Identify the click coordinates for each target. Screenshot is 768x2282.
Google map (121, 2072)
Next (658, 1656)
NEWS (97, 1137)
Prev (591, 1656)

———

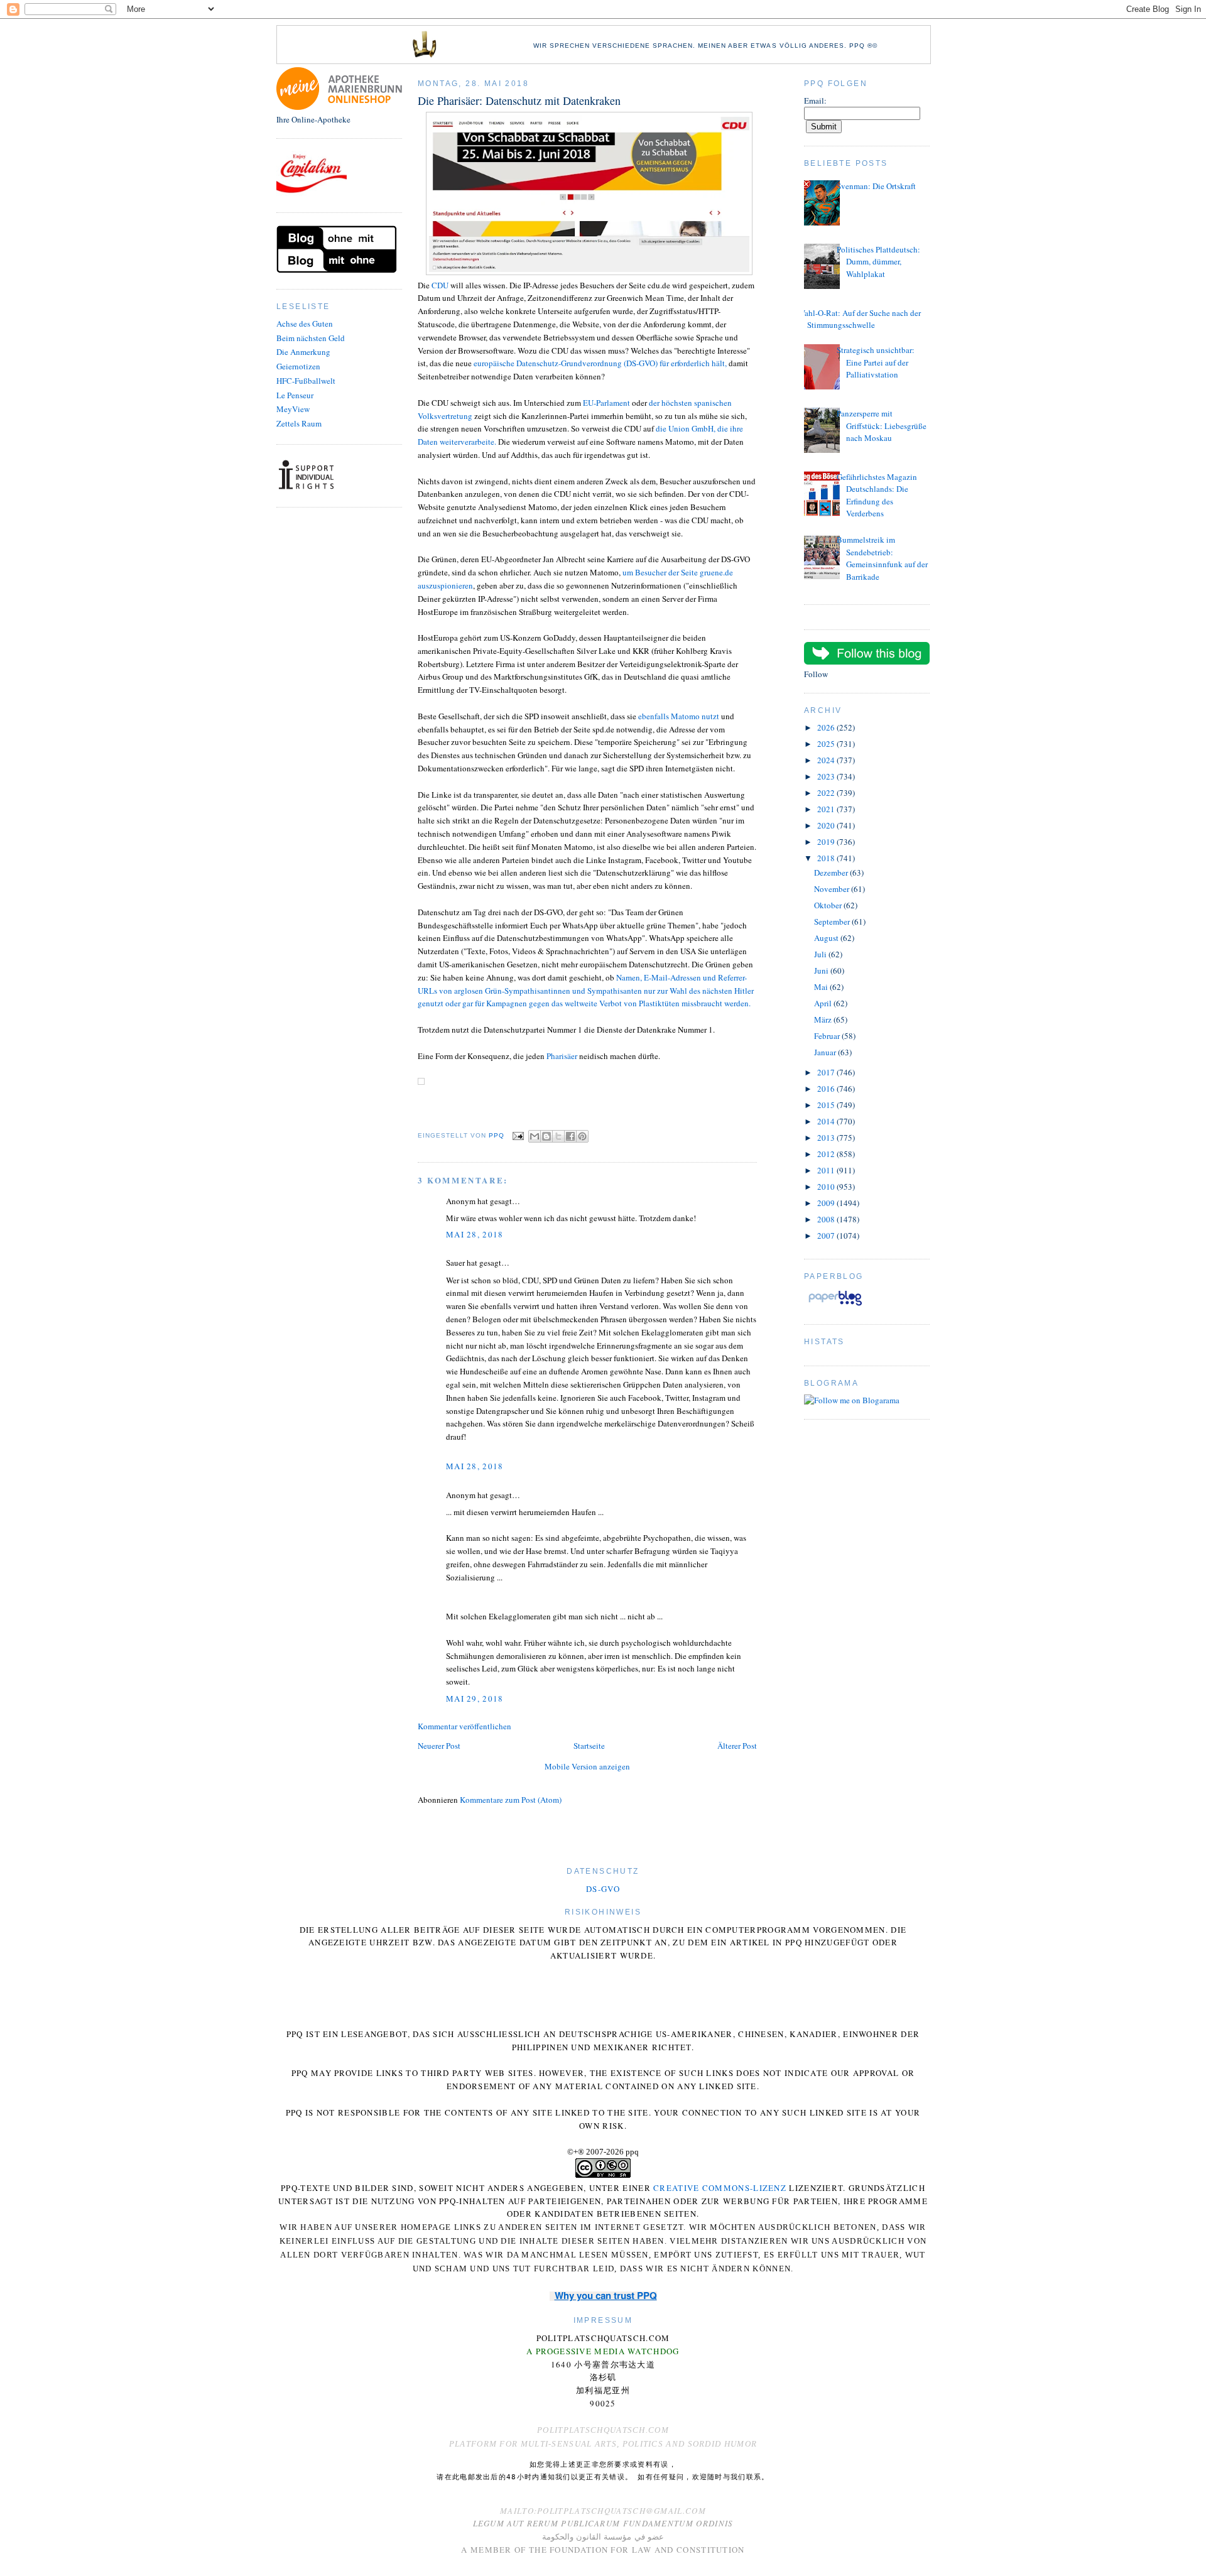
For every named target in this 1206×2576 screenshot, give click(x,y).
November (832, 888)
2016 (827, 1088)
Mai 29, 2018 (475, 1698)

———

- _Task item_
Looking at the records above, how many lines have the word "target" in them? State the number only.

- _Written response_
2